Her face was still turned away from me, but I could see the tension in her shoulders, the way her hands were still gripping me, as if unsure whether to let go. She didn't answer right away, and that silence stretched too long for my comfort.

My chest tightened. I had to know.

I turned off the engine, sliding my helmet off as I slowly got off the bike, not wanting to startle her, but feeling like I needed to get closer. I reached a hand out, and for a brief second, I just let it hover over her, waiting for her to meet my eyes.

"I didn't mean to scare you," I said, my voice softer than usual. "If I—if I did, I'm sorry. You know I wouldn't hurt you, right?"

I wasn't sure why I was saying it, but it felt like I needed to. Something inside of me needed to make sure she knew that I would protect her, that no matter what, I would never be the cause of her pain.

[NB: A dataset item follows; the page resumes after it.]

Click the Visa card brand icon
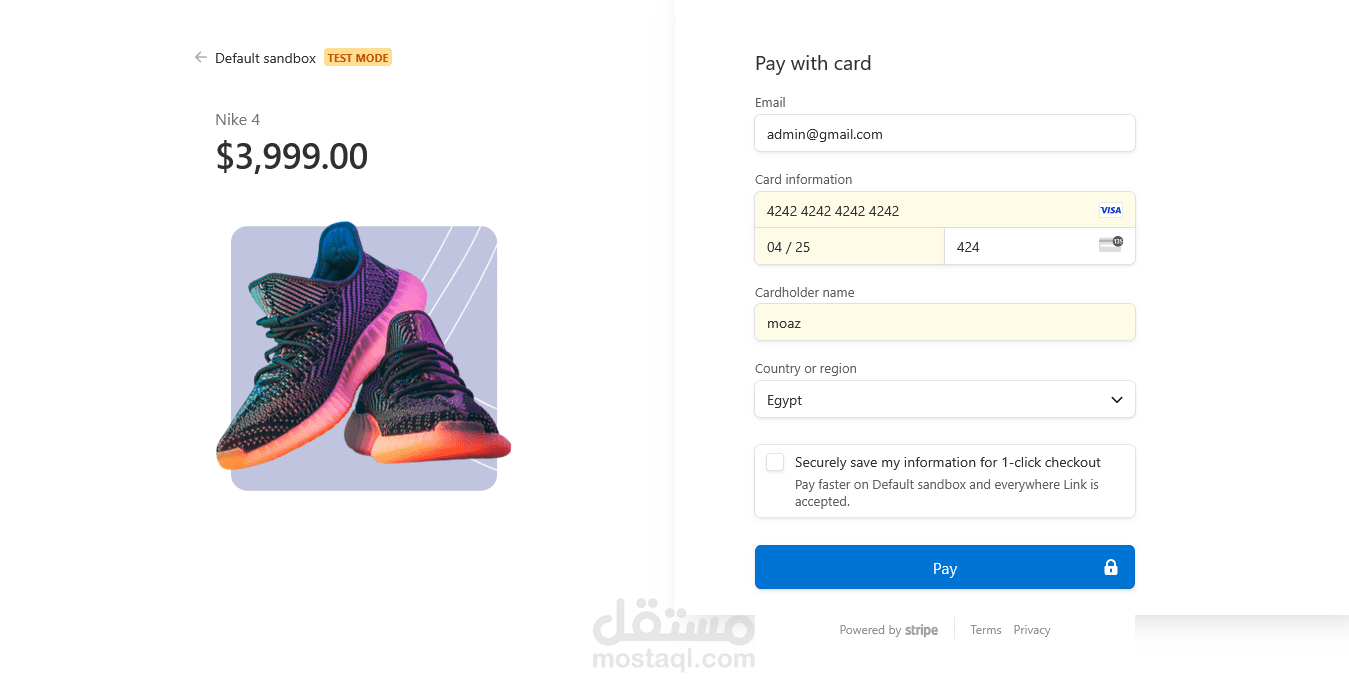click(x=1110, y=210)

She finally looked at me, her eyes red-rimmed, and I felt my heart stop for a split second. The sight of her like this... It hit me harder than anything else ever had.

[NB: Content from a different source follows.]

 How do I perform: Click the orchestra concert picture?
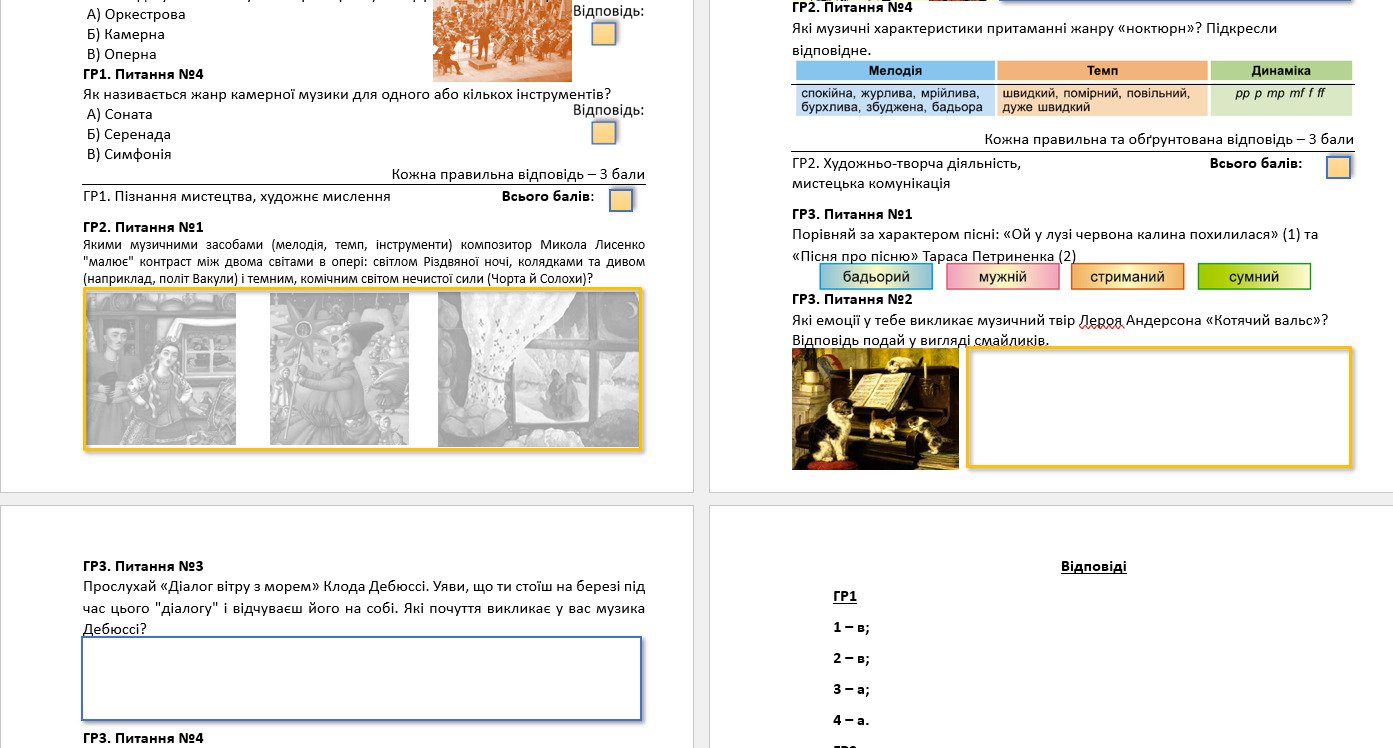coord(502,40)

"Mashal," I said again, my voice low, almost desperate, "What happened?"

I couldn't shake the feeling that somehow, I had broken something fragile in her.

And now I wasn't sure how to fix it.

She blinked twice, and for a split second, I thought I saw something in her eyes—something deeper, something vulnerable. But then she wiped at them, her voice sounding steady again, though there was a hint of irritation in her words.

"I think there's something in my eye," she said, her hand reaching up to rub at it, and I swear I could feel the tension leave my body the moment she spoke.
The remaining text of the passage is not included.